Colin Mackenzie conducted extensive research, mainly in the south of India, during his four-decade career in Asia. The immense collection he assembled is the largest archive of information from South Asia to ever be gathered by an individual. However, to assemble such a vast collection, Mackenzie relied heavily on the assistance of educated, multilingual Indians who performed an astonishing variety of tasks for him. Known as 'pandits', they mainly worked as translators, but during field surveys they also collected manuscripts and transcribed oral histories.

F13 detail 1

F13 detail 2
Close-ups showing the faces of the three Indian men. (F13)

Another task performed by these Indian assistants was to walk ahead of Mackenzie and his survey team to announce their impending arrival.
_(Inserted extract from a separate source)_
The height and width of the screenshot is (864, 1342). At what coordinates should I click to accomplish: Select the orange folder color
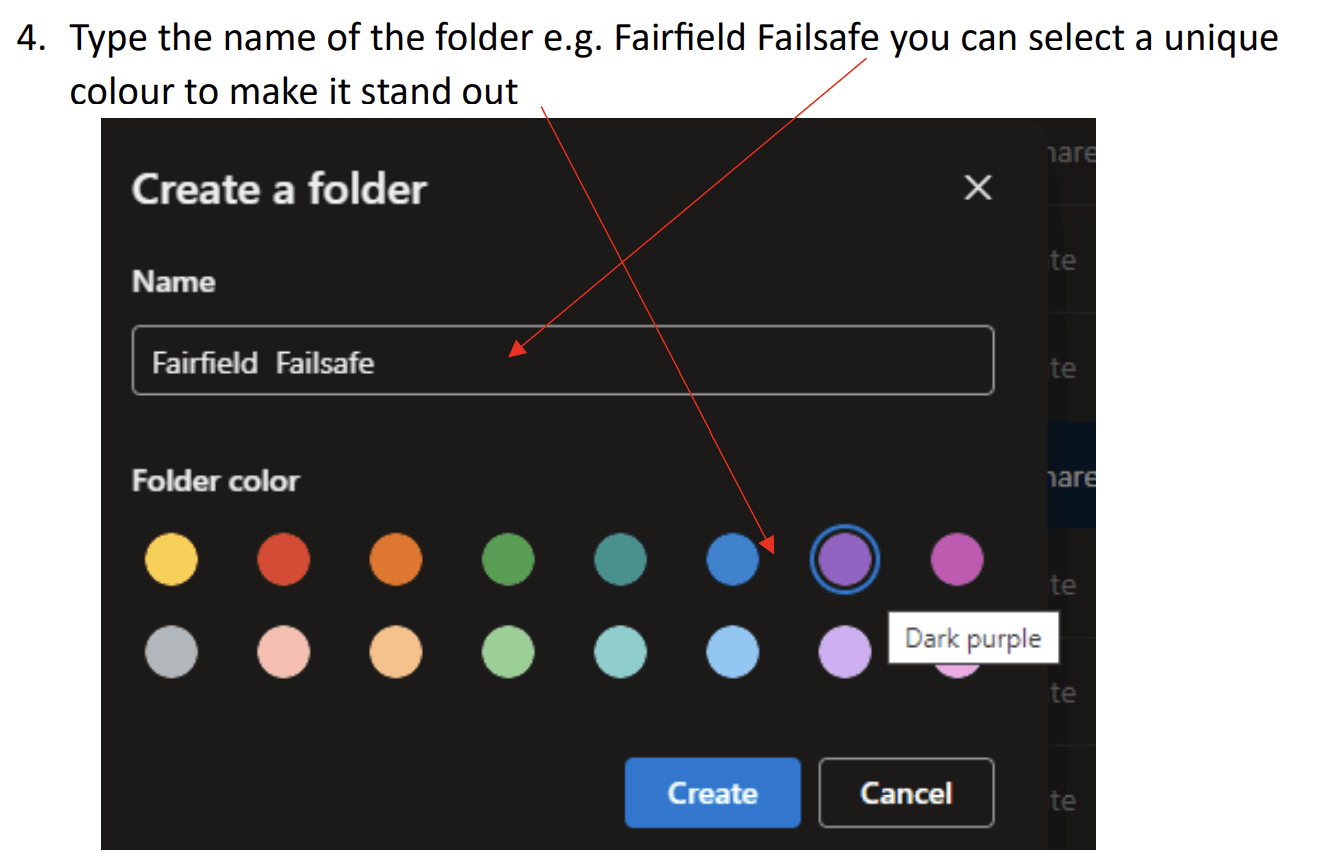[x=396, y=558]
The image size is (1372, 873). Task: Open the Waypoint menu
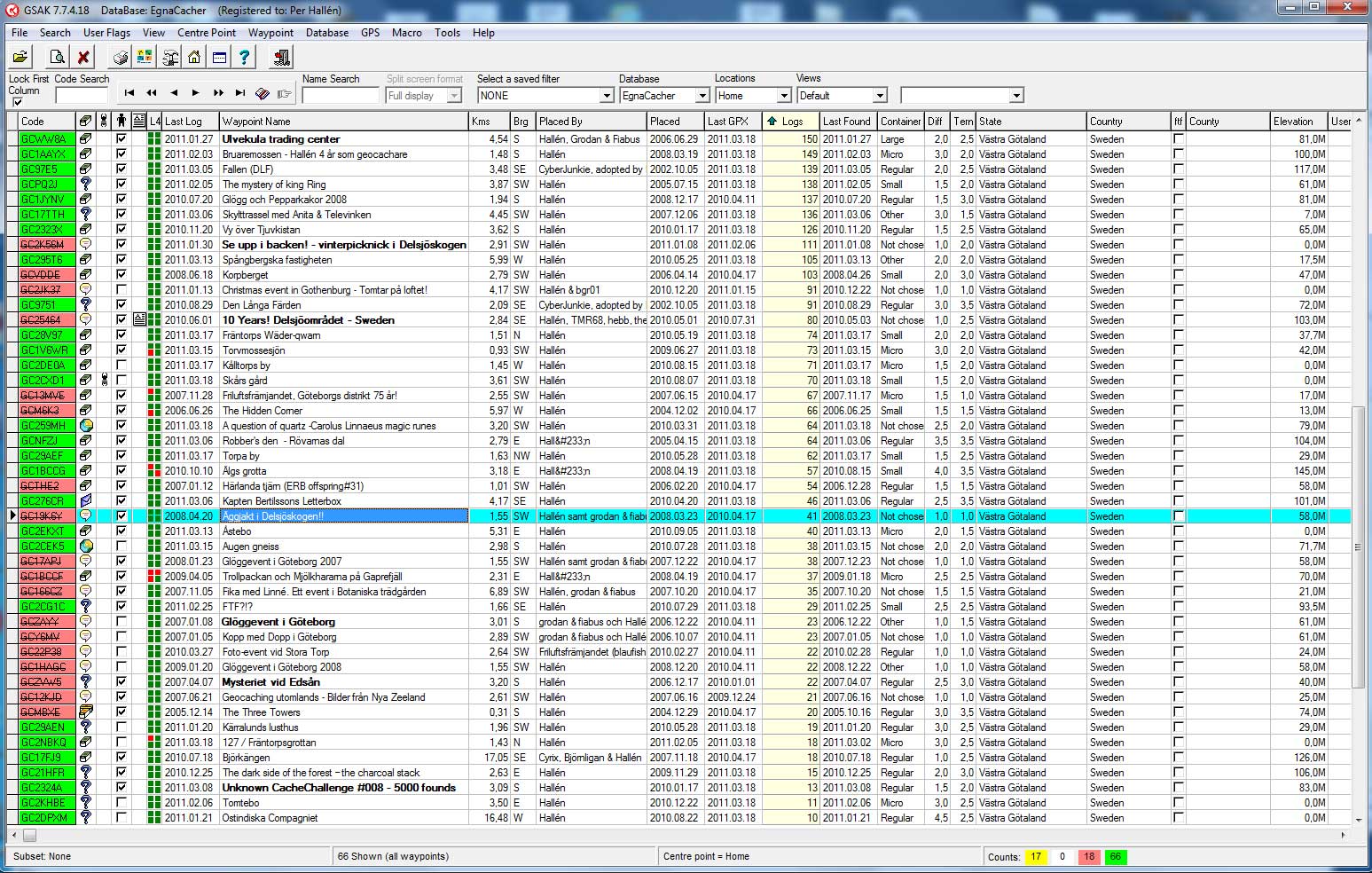(270, 33)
They would brief the inhabitants at these places of the arrival of foreigners, and the intentions behind Mackenzie’s investigations. The earliest documentary evidence of an Indian assistant working for Mackenzie appears to record one such advance foray in 1788. It is from a set of four maps by an anonymous Telugu artist. Mackenzie labelled one of these maps with the caption, 'Harcara Sketch of Guntoor obtained or observed by one of my Harcaras'. (WD2673) The word 'harkara' means a messenger, informant or spy.

WD2673 crop
Map of Gunthur prepared by a 'harkara' in 1788. (WD2673)
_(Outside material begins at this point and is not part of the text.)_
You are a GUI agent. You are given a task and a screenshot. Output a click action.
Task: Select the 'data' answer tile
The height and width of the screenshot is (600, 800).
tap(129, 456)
Mackenzie’s Indian assistants should not be viewed merely as passive employees. Their role was to explain Indian knowledge and culture to their European colonizers, and they understandably used this position to their advantage. In particular, it was possible for them to increase the social status of the communities they came from by conflating their importance in the documents they translated and interpreted.

Colin Mackenzie openly acknowledged the contribution of the Indian men who assisted with his research. It is impossible to say how many Indian assistants he employed during his long career in Asia, from the 1780s to 1821. In 1808 alone he was employing at least 12 Indian assistants. Mackenzie regarded many of these men as family, and in one version of his last will and testament he bequeathed a tenth of his estate to two of his Indian assistants. As for the painting by Thomas Hickey, Mackenzie chose to have his portrait painted alongside three Indian men, thus reflecting their central role in creating his collections.

Will
A passage from Colin Mackenzie’s will saying that Kavali Laksmiah and his younger brother Kavali Ramaswami should receive a tenth of his estate.  (IOR/L/AG/34/29/33, folio 249)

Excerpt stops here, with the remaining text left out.